→ Task details:
Below are the records; count how many of their lines hold the string "Given" and give the number alone.

→ Stored data:

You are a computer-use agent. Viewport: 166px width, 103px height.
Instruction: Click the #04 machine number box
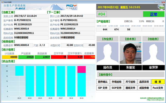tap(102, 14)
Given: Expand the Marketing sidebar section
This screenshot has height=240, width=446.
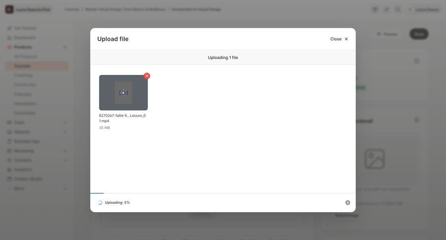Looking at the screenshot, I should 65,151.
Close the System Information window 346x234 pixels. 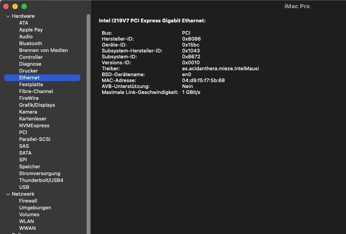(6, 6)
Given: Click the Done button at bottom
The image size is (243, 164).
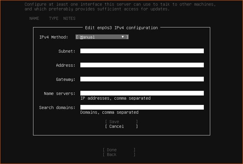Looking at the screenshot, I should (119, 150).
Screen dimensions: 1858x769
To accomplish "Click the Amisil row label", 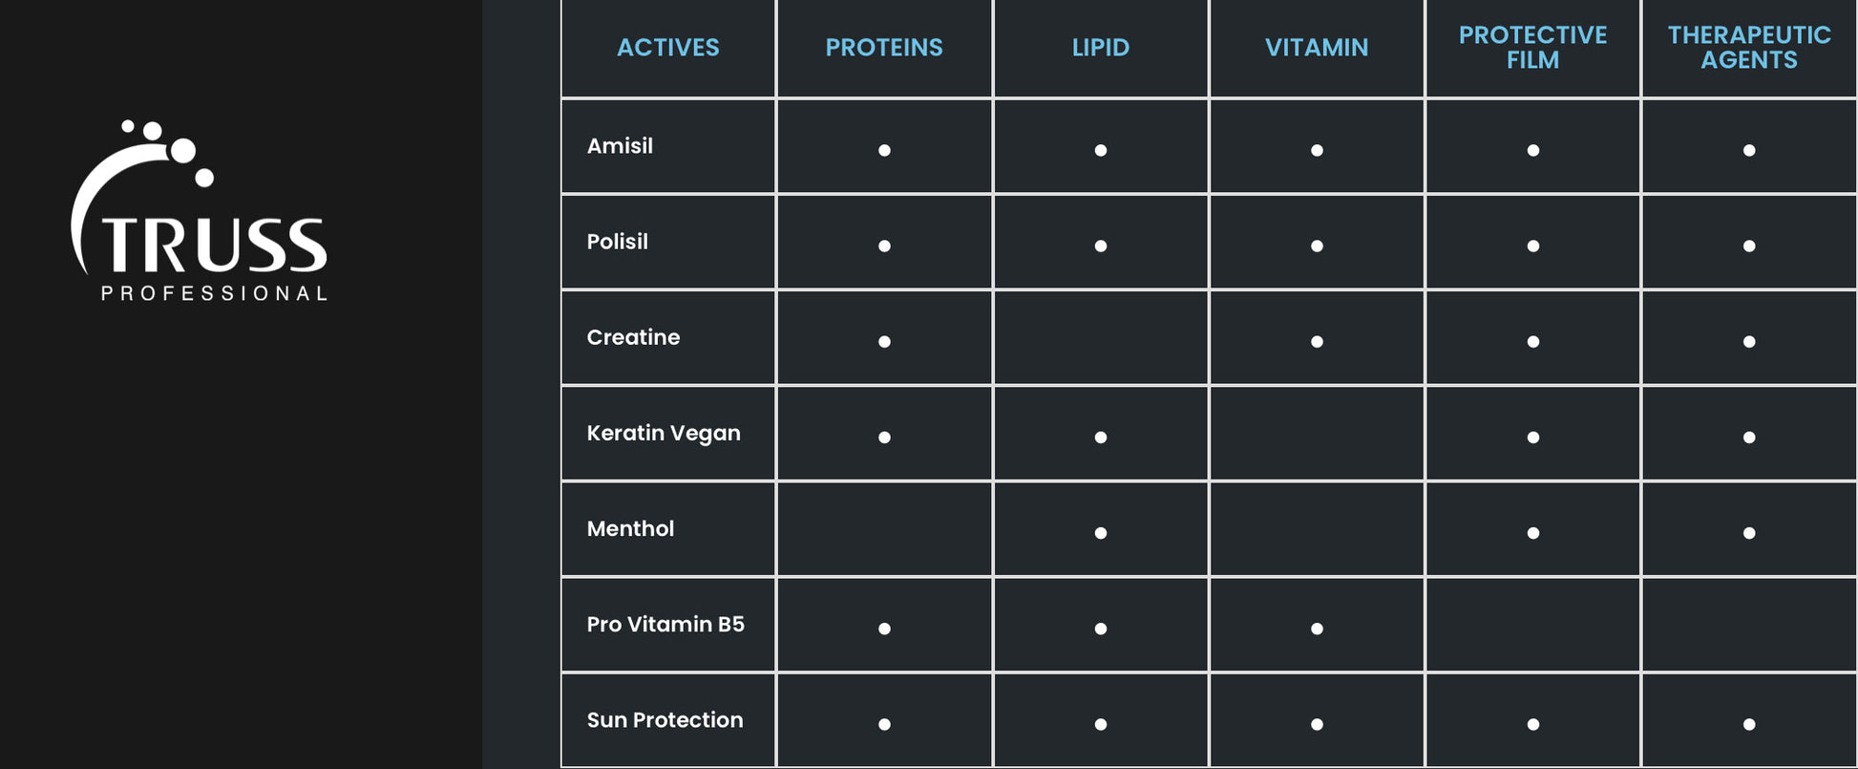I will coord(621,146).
* * *
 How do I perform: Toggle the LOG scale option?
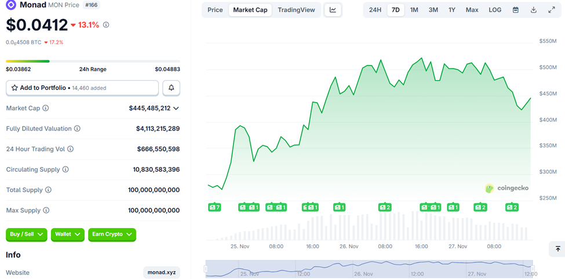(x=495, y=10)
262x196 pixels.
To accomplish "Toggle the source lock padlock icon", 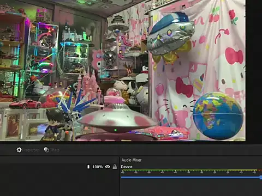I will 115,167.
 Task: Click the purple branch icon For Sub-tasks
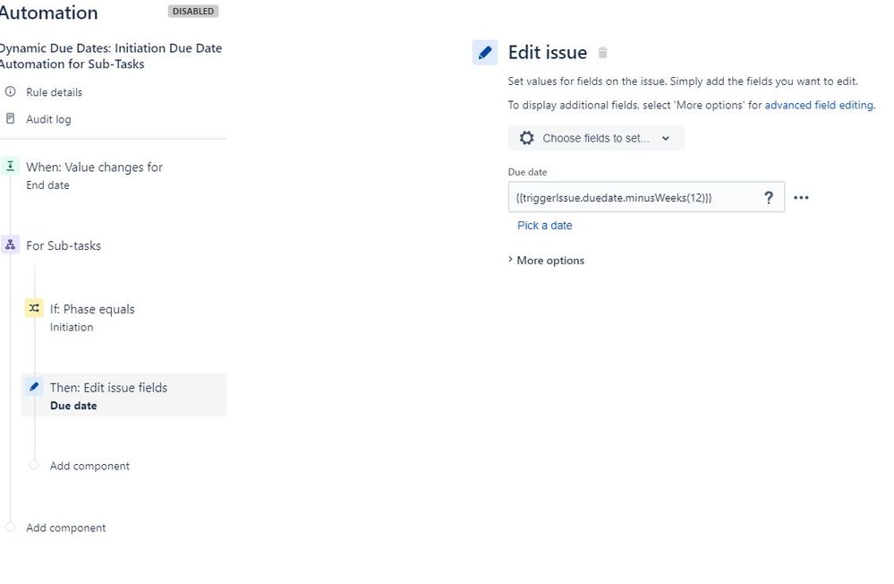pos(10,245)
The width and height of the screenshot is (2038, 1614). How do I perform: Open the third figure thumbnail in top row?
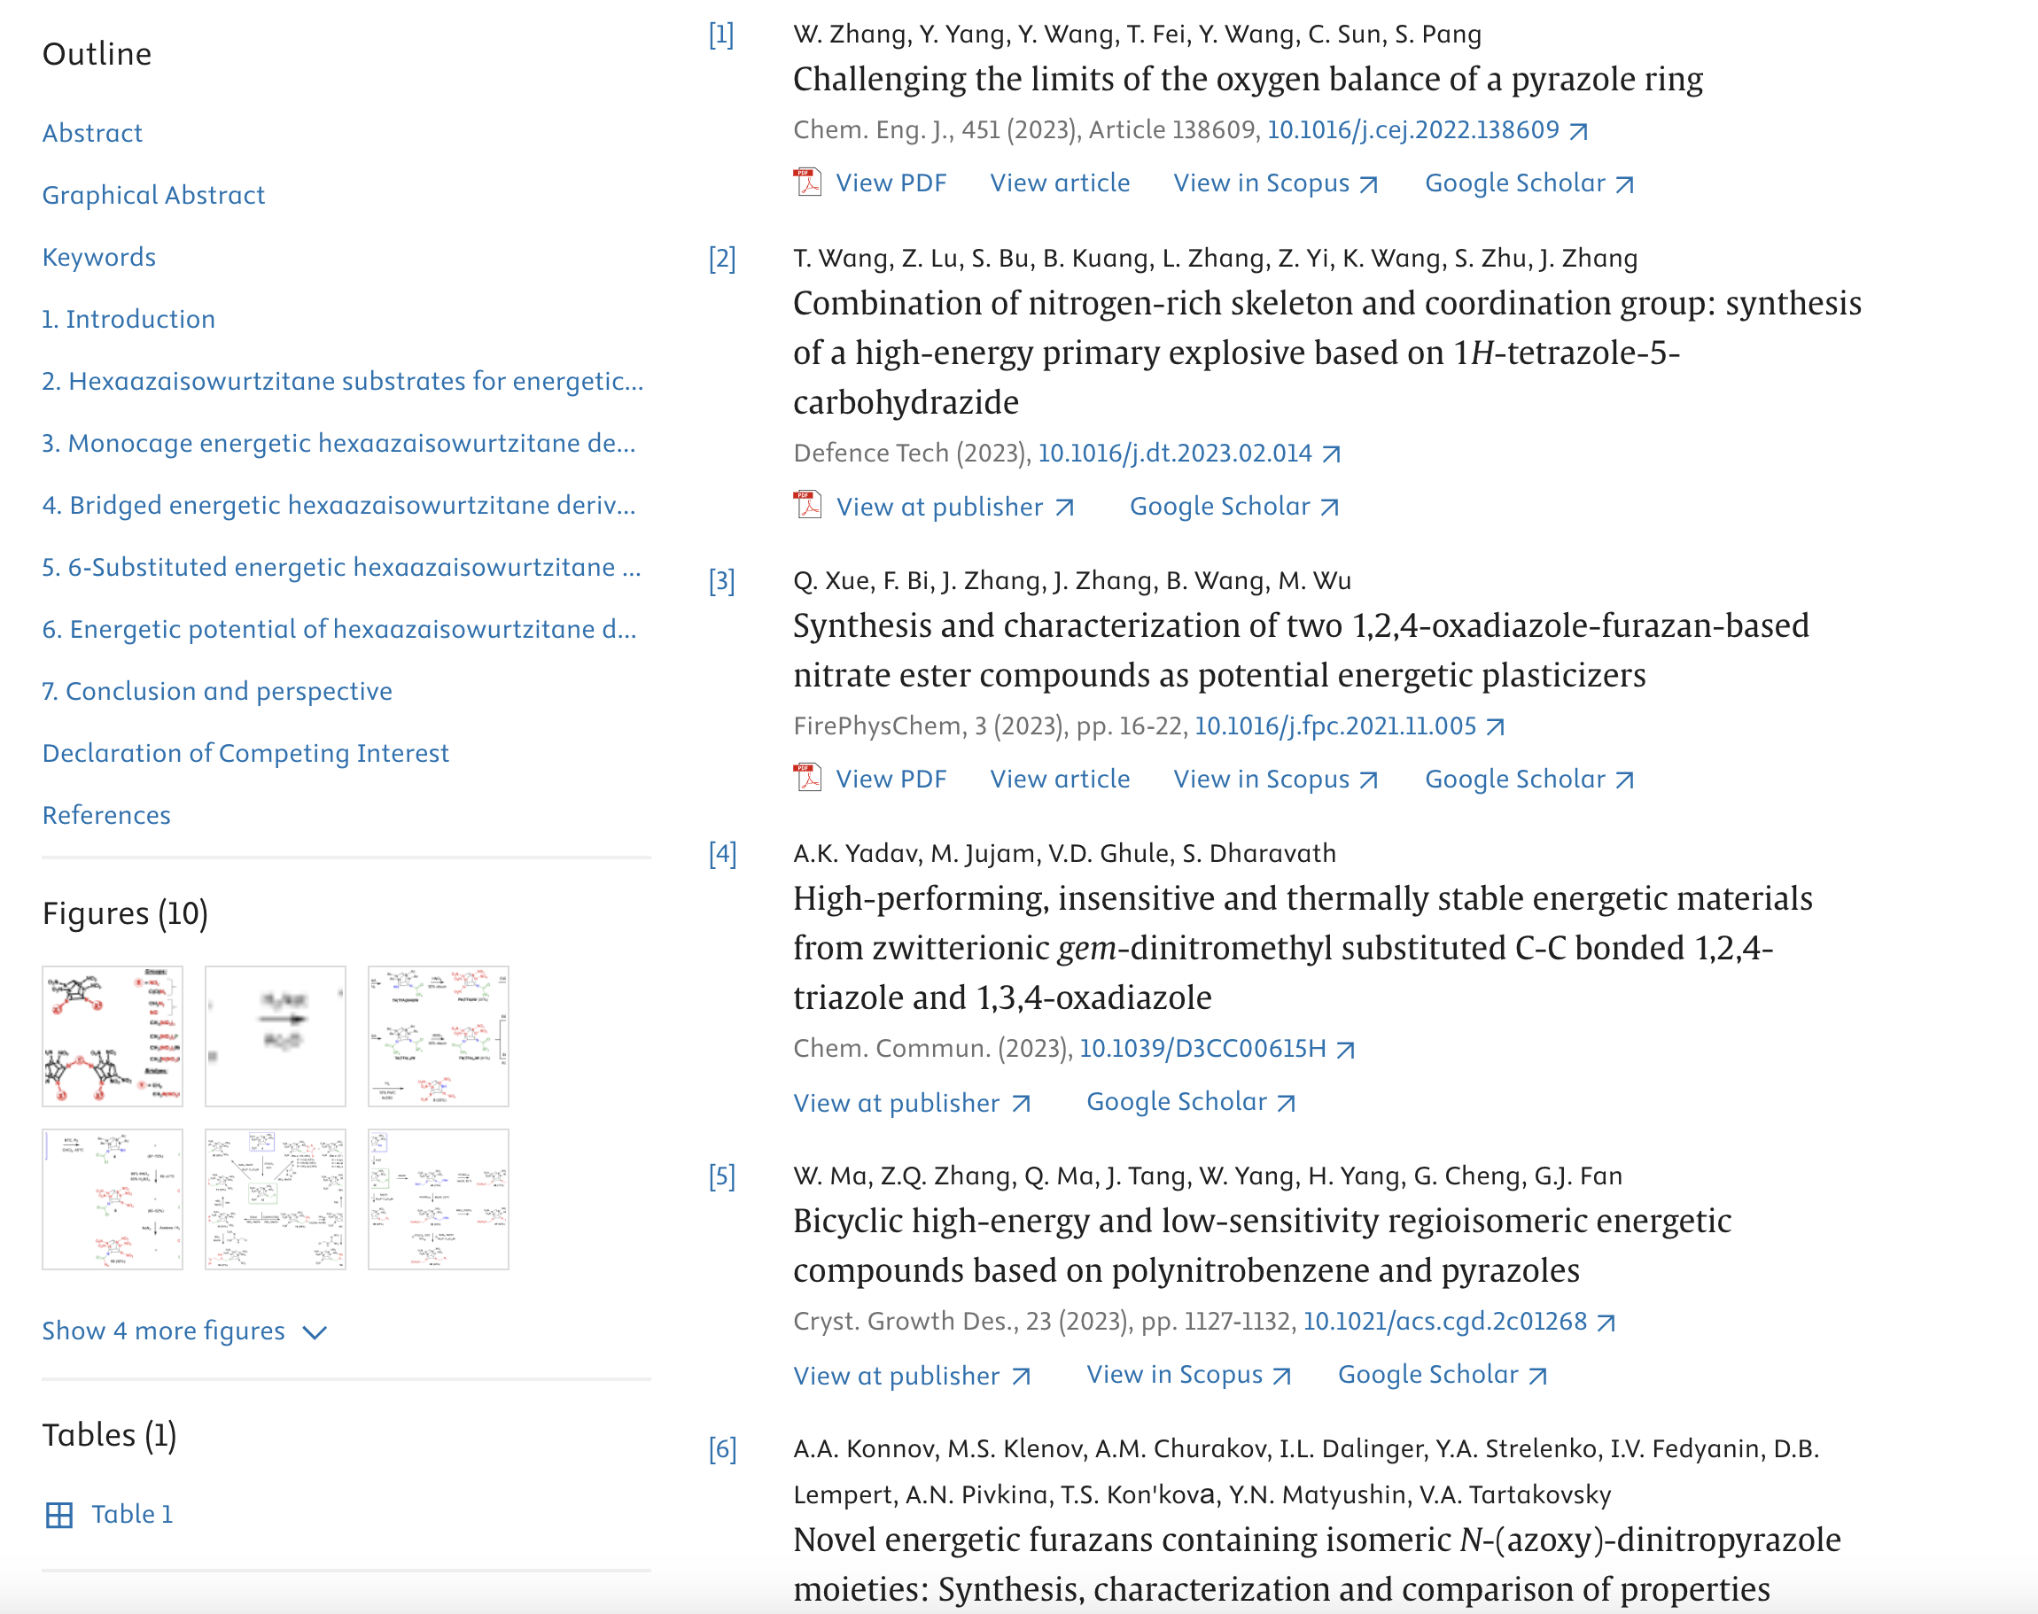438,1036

→ Solution for this exercise:
2